TEKS SUMBER>
^^^^

Dengan demikian, jelaslah bahwa semua pengetahuan,
pada hakikatnya, adalah kehadiran, termasuk pengetahuan-pengetahuan hushuli (al-ma’rifah
al-husuliya) atau paling tidak, bersumber dari pengetahuan hudhuri (al-ma’rifah
al-husuliyah).(Nihayatul-Hikmah, 318-319, Al-falsafah al-ulya, 344-345).
Macam-macam entitas immaterial
Para filsuf menyebutkan sejumlah entitas abstrak
atau ‘objek pengetahuan’ (al-ma’qul), seperti kefahaman (al-fahm),
Al-hifzh (kehafalan), pengenalan
(al-aql).
Antara Al-ilm dan al-aql
Khusus mengenai al-aql, perlu diketahui
bahwa kata ‘aql’ berbeda dengan pengetahuan atau al-ilm, karena al-ilm
adalah entitas subjektif (al-mawjud az-zihni), sedangkan al-aql
adalah entitas objektif (al-mawjud al-khariji).
Empat tahap ‘entitas abstrak’
Entitas
objektif abstrak, lazim disebut dengan
Ál-aql, yang merupakan wadah pengetahuan, melewati empat tahap sebagai berikut;
1.

^^^^

CUPLIKAN BARIS>
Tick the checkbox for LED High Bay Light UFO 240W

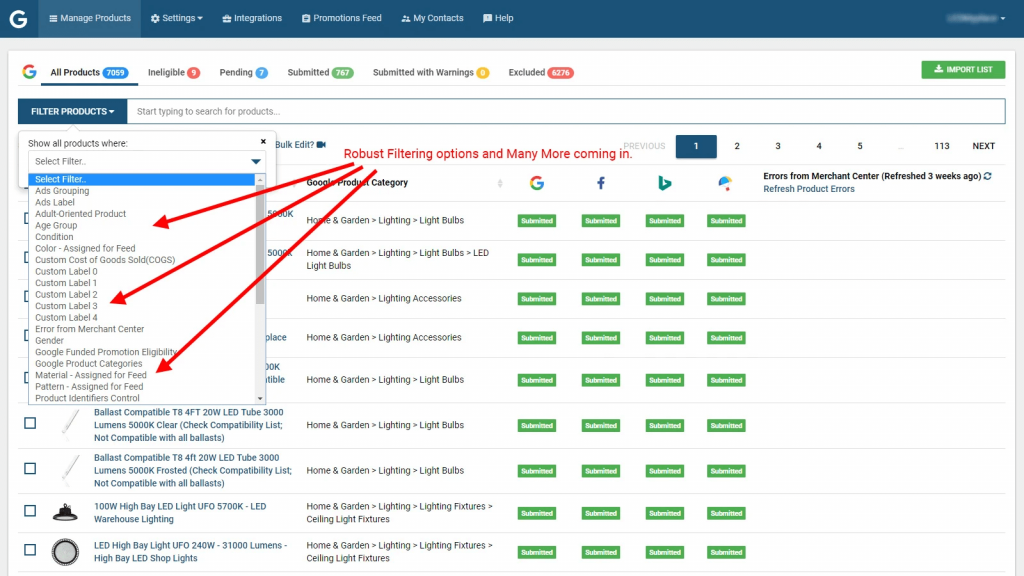[30, 550]
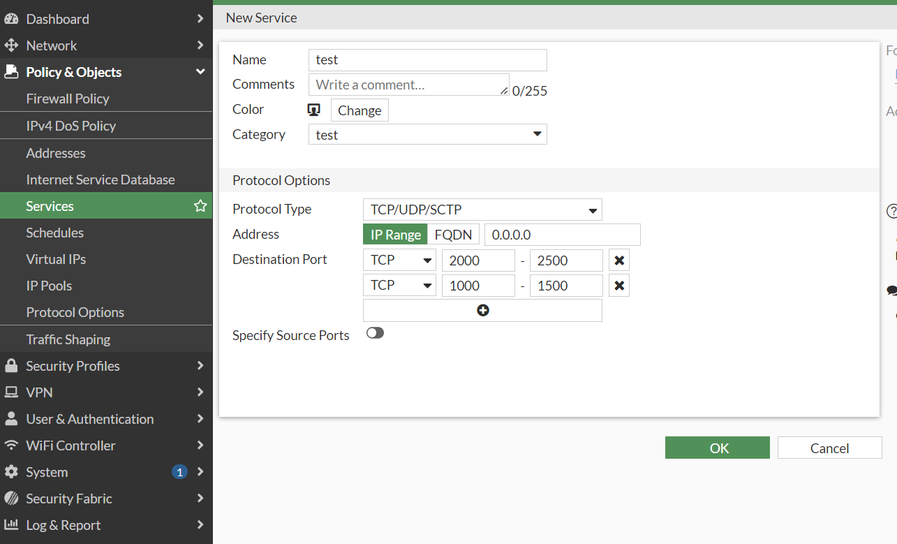Add another destination port row
This screenshot has height=544, width=897.
click(483, 311)
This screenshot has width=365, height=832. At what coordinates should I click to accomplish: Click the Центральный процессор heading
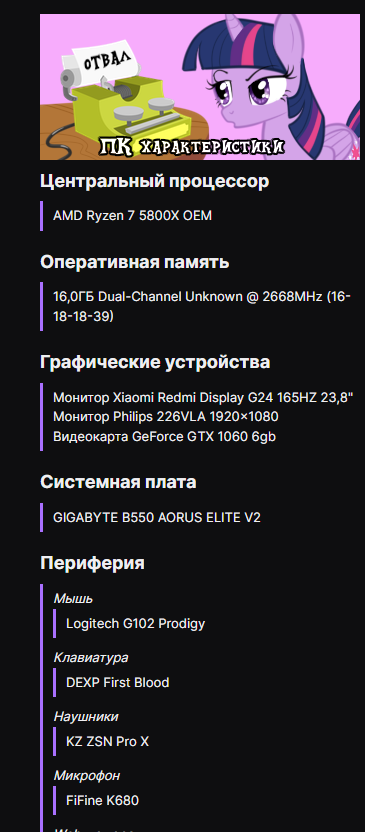pos(154,181)
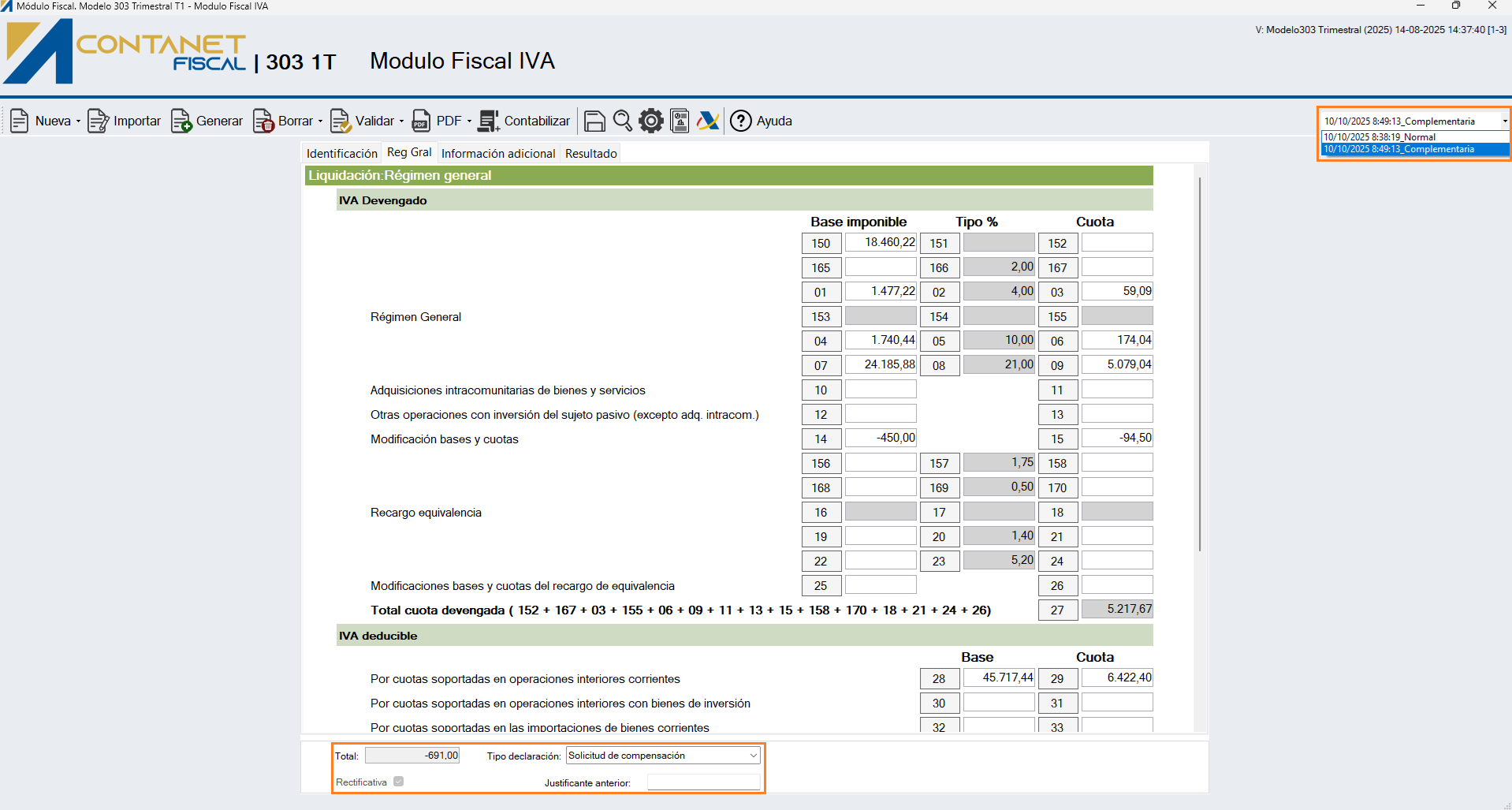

^^^^

PERMINTAAN>
Salin tanpa perubahan bagian teks sumber di atas, mulai dari "Dengan demikian, jelaslah" terus ke bawah hingga "objektif (al-mawjud al-khariji).".

JAWABAN>
Dengan demikian, jelaslah bahwa semua pengetahuan,
pada hakikatnya, adalah kehadiran, termasuk pengetahuan-pengetahuan hushuli (al-ma’rifah
al-husuliya) atau paling tidak, bersumber dari pengetahuan hudhuri (al-ma’rifah
al-husuliyah).(Nihayatul-Hikmah, 318-319, Al-falsafah al-ulya, 344-345).
Macam-macam entitas immaterial
Para filsuf menyebutkan sejumlah entitas abstrak
atau ‘objek pengetahuan’ (al-ma’qul), seperti kefahaman (al-fahm),
Al-hifzh (kehafalan), pengenalan
(al-aql).
Antara Al-ilm dan al-aql
Khusus mengenai al-aql, perlu diketahui
bahwa kata ‘aql’ berbeda dengan pengetahuan atau al-ilm, karena al-ilm
adalah entitas subjektif (al-mawjud az-zihni), sedangkan al-aql
adalah entitas objektif (al-mawjud al-khariji).